La beauté, quelle horreur, plus jamais ça!

Il est toujours très frappant de constater qu’en général, les gens renient (dans les rares cas où ils ont fait autre chose que rien) ce qu’ils ont fait de mieux dans leur vie. On peut en dire autant des grandes époques de l’Histoire. Si une époque, ou un individu, produit quelque chose d’intéressant, on peut être quasiment certain que ce quelque chose sera l’objet d’un reniement.

Prenons un exemple. Sue Lyon, après avoir joué dans le film Lolita de Stanley Kubrick, film qui correspondait atrocement mal au livre de Nabokov, continua à poser pour les couvertures des magazines. Pour y déclarer… qu’elle reniait Lolita. Et si ce n’était elle, c’était madame sa mère.

Today du 28 juillet 1962

Mais si le magazine « Today » du 28 juillet 1962 acceptait aisément de faire poser en couverture Sue Lyon (non, ce ne devait pas être une publicité pour un tricot) et de publier toujours sur la couverture une photo (celle avec le cerceau et l’acteur parfaitement improbable choisi par Kubrick pour incarner Humbert Humbert), c’était pour y faire parler la mère de l’actrice. Mère qui – après avoir fait jouer sa fille dans des tonnes de films dès le berceau – était soudain prise par de vertueux remords.

La mère (voir photo) s’apercevait soudain qu’avoir fait tourner sa fille dans « Lolita » devait être quelque chose de comparable au mal absolu

Par ailleurs, je me suis demandé si Roland Jaccard avait lu cet article paru dans la presse suisse (premier mars 1965), où Sue Lyon (toujours posant sur la couverture du magazine) y expliquait que « Lolita, plus jamais! »

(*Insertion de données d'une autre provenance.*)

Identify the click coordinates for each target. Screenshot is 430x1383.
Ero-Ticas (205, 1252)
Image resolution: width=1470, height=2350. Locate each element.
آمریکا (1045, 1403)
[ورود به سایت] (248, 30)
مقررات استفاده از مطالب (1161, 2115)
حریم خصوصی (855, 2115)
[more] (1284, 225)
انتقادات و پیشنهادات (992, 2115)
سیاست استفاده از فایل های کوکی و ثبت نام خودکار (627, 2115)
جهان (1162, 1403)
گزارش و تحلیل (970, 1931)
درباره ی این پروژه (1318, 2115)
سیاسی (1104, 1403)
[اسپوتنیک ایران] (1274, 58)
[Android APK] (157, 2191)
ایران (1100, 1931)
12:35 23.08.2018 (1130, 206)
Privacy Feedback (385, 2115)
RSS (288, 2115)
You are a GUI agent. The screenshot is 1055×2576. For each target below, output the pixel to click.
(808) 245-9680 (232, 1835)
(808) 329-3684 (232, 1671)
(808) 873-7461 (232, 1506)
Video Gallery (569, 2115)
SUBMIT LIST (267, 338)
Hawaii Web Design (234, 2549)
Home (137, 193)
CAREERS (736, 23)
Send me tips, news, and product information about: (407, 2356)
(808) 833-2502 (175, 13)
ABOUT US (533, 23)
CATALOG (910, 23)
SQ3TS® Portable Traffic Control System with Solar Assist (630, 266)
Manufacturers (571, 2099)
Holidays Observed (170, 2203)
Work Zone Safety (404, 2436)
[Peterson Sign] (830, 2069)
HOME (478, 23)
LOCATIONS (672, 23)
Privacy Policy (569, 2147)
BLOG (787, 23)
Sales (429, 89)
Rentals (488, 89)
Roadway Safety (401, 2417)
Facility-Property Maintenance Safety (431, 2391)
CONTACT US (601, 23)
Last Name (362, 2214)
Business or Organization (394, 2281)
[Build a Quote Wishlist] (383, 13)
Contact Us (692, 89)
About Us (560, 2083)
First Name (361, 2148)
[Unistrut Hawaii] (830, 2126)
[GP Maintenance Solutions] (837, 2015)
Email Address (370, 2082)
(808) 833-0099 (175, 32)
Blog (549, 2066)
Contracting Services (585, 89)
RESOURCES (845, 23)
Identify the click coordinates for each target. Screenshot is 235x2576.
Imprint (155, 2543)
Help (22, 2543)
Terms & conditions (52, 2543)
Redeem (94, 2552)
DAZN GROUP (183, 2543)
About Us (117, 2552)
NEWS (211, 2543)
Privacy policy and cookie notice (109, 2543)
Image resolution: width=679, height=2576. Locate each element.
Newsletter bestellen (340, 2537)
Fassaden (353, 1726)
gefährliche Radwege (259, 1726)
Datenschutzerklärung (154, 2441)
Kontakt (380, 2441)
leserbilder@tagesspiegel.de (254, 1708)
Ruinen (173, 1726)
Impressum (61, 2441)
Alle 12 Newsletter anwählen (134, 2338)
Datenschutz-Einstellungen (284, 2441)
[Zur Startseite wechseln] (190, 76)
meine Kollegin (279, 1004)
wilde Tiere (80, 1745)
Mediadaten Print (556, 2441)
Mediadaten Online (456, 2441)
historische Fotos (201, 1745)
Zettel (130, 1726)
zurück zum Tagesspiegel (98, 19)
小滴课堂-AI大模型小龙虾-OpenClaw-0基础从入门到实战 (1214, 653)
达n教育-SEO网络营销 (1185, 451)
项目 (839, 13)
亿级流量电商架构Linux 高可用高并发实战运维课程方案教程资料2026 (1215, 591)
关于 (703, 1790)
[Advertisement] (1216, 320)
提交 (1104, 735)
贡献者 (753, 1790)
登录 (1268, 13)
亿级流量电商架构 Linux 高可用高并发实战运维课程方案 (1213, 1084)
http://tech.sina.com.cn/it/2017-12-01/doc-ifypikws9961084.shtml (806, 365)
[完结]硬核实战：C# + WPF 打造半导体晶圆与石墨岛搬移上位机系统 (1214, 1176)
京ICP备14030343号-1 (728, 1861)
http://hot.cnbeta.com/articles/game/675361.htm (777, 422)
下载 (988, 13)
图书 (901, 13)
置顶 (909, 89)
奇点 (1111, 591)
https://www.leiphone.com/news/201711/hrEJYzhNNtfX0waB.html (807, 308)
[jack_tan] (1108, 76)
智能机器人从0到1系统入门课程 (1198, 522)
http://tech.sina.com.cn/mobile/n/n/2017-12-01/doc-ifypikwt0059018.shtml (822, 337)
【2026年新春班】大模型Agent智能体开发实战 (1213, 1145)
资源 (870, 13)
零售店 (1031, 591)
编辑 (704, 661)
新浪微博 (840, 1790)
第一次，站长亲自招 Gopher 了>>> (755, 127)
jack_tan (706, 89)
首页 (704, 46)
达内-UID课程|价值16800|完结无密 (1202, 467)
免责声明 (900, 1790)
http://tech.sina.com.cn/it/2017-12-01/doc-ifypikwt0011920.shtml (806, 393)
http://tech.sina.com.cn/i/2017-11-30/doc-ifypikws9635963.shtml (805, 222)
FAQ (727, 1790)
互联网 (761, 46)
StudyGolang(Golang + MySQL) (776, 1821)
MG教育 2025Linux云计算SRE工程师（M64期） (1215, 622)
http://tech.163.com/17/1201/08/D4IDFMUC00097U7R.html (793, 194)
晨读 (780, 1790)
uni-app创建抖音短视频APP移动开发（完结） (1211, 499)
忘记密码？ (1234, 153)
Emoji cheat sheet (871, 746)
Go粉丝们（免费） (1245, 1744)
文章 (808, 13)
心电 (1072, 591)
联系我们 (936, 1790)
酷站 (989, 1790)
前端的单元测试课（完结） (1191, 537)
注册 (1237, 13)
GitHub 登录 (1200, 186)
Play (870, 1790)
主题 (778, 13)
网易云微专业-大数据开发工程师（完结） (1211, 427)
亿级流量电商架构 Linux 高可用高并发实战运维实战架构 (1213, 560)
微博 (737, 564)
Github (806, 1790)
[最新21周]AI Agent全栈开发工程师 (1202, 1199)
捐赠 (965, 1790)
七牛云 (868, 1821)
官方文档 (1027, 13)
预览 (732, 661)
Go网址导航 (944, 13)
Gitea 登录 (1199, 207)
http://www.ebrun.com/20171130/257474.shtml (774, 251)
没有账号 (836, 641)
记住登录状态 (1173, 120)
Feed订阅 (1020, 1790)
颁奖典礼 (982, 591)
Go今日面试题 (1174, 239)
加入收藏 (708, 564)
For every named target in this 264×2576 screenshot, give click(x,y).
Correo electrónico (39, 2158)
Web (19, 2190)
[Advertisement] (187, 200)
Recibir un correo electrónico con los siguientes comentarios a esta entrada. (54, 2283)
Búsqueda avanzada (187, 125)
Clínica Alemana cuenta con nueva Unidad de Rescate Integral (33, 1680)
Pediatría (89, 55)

Premier mars 1965, un magazine suisse
Lolita, plus jamais ça (Nie wieder Lolita)..

« Pour un peuple qui a renié ses dieux, les témoignages du génie et de la piété des ancêtres sont des remords visibles dont la présence importune » écrivait Ménard dans son Rêve païen, en 1876. On pourrait en dire autant de la beauté des jeunes filles.

Pour l’Homme et pour l’Histoire, le souvenir de tout ce qui fut grand, ou pas trop petit, et généralement très bref – on pourrait même peut-être dire que les plus grands empires ont duré le temps d’une enfance – est appelé à être renié. Lolita, sa maman ou sa grand-maman à la rescousse, se renie presque toujours, dès lors qu’elle a passé l’âge.

Ce pourrait être drôle si ce n’était simplement grotesque, pathétique et vomitif, comme tout ce qui est parfaitement, essentiellement, fondamentalement humain.

Comme les papillons ont davantage de tragique, à la fin, que les lolitas, qui n’en ont un que tellement éphémère. Et d’ailleurs, tant mieux…

C’est ce qu’exprimait Montherlant en écrivant : « Maintenant je vous prie de vous retirer. Voilà une heure que vous tournaillez autour de moi, comme un papillon autour de la flamme. Toutes les femmes, je l’ai remarqué, tournent avec obstination autour de ce qui doit les brûler » (Montherlant, La Reine morte, 1942).